● TRY IT: Copy out the records precisely, omitting pictures.

● Stored entries:
——

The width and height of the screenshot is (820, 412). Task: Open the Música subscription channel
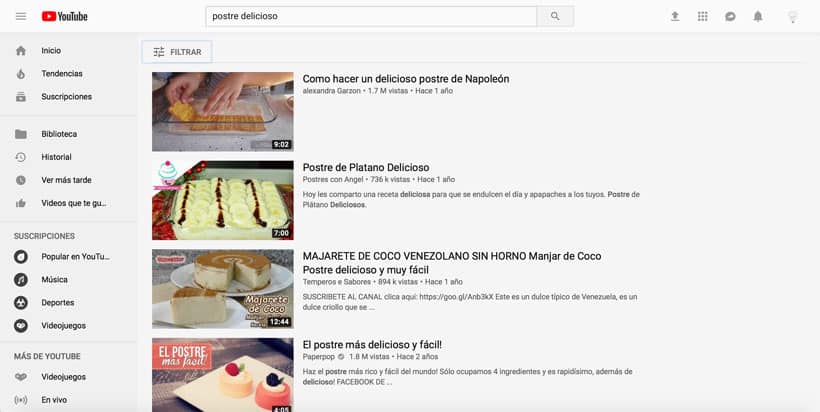[54, 280]
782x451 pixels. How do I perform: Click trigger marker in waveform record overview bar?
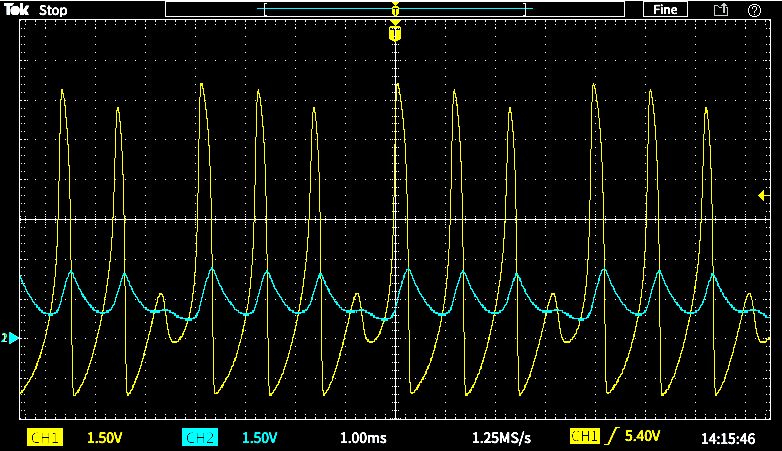coord(395,9)
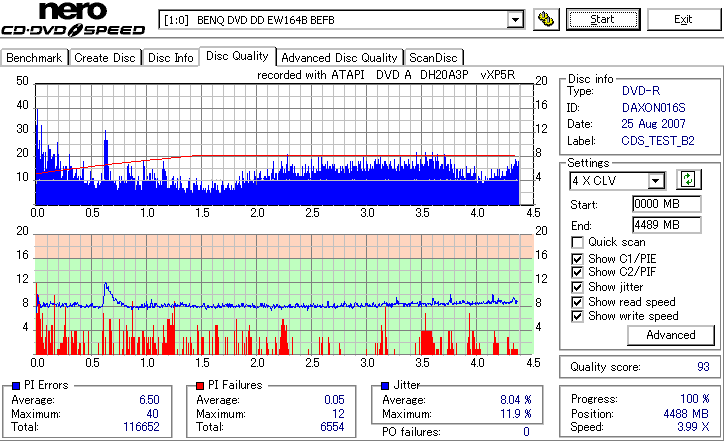724x441 pixels.
Task: Click the Nero CD-DVD Speed logo
Action: [73, 19]
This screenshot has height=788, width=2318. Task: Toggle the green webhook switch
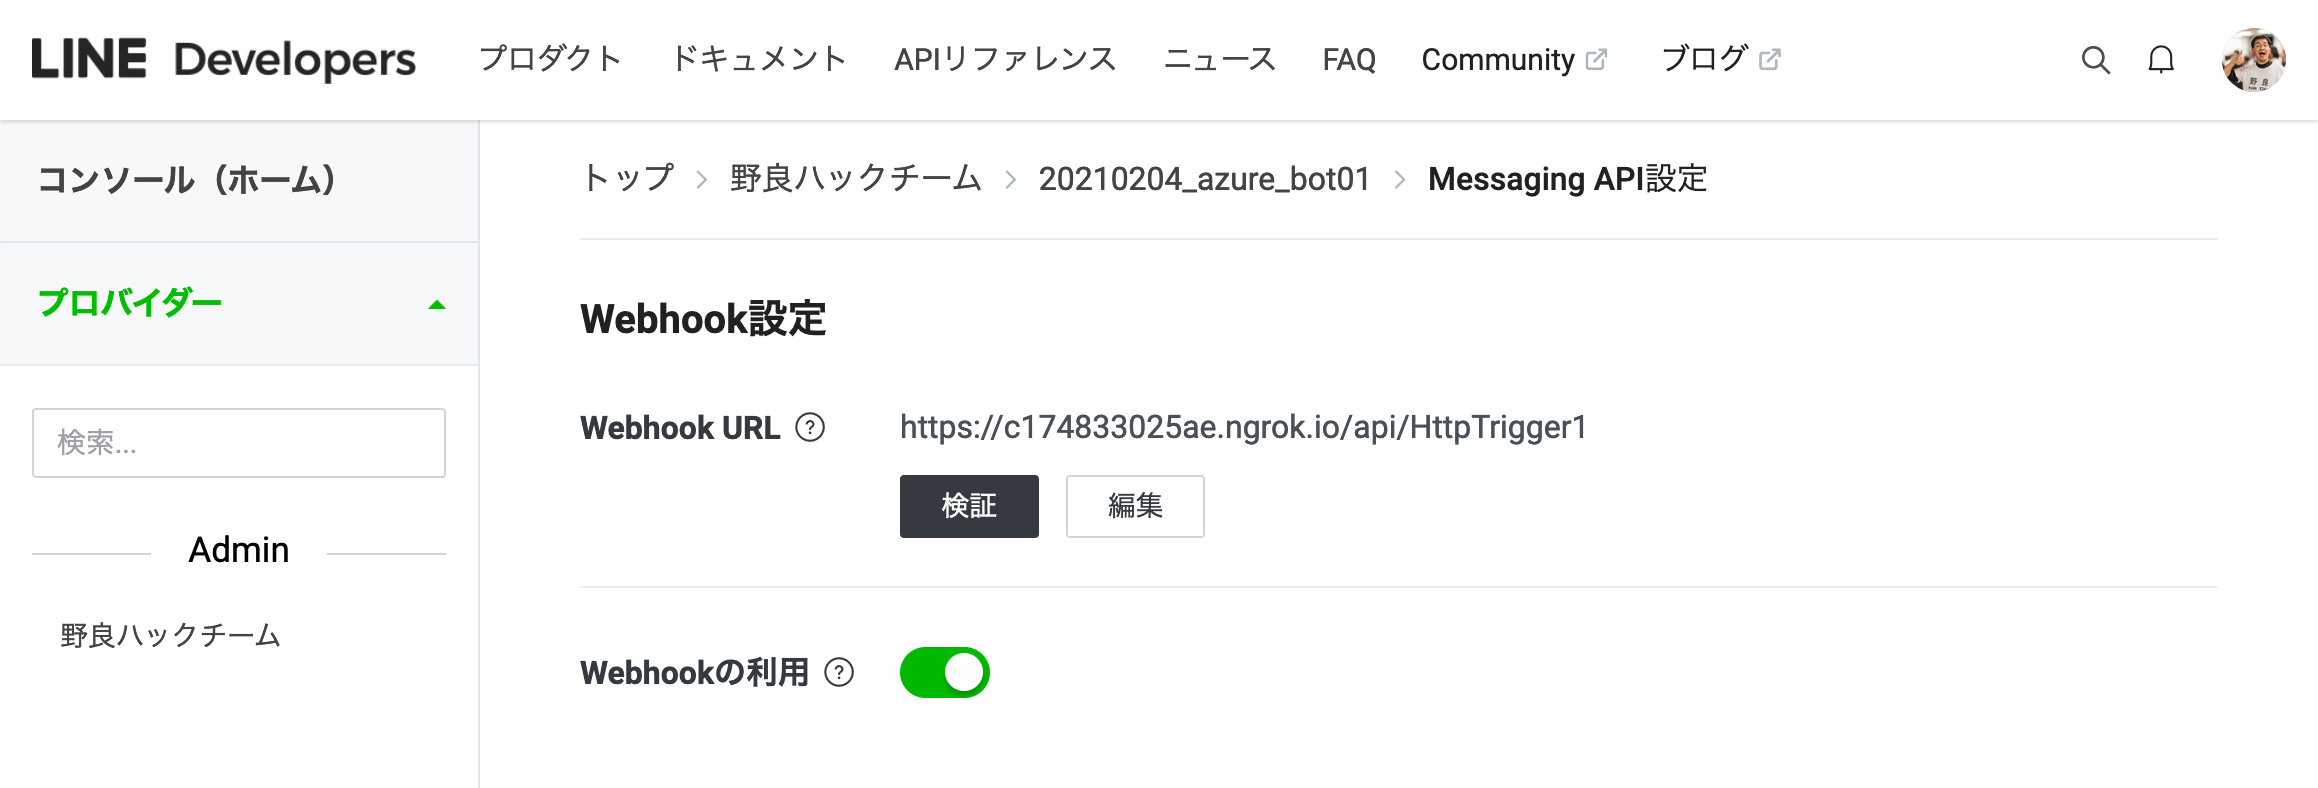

——

● ANSWER:
The width and height of the screenshot is (820, 412). Task: Open the Música subscription channel
[54, 280]
782x451 pixels. How do I perform: Click trigger marker in waveform record overview bar?
coord(395,9)
724x441 pixels.
Task: Click the Nero CD-DVD Speed logo
Action: [73, 19]
This screenshot has height=788, width=2318. Task: Toggle the green webhook switch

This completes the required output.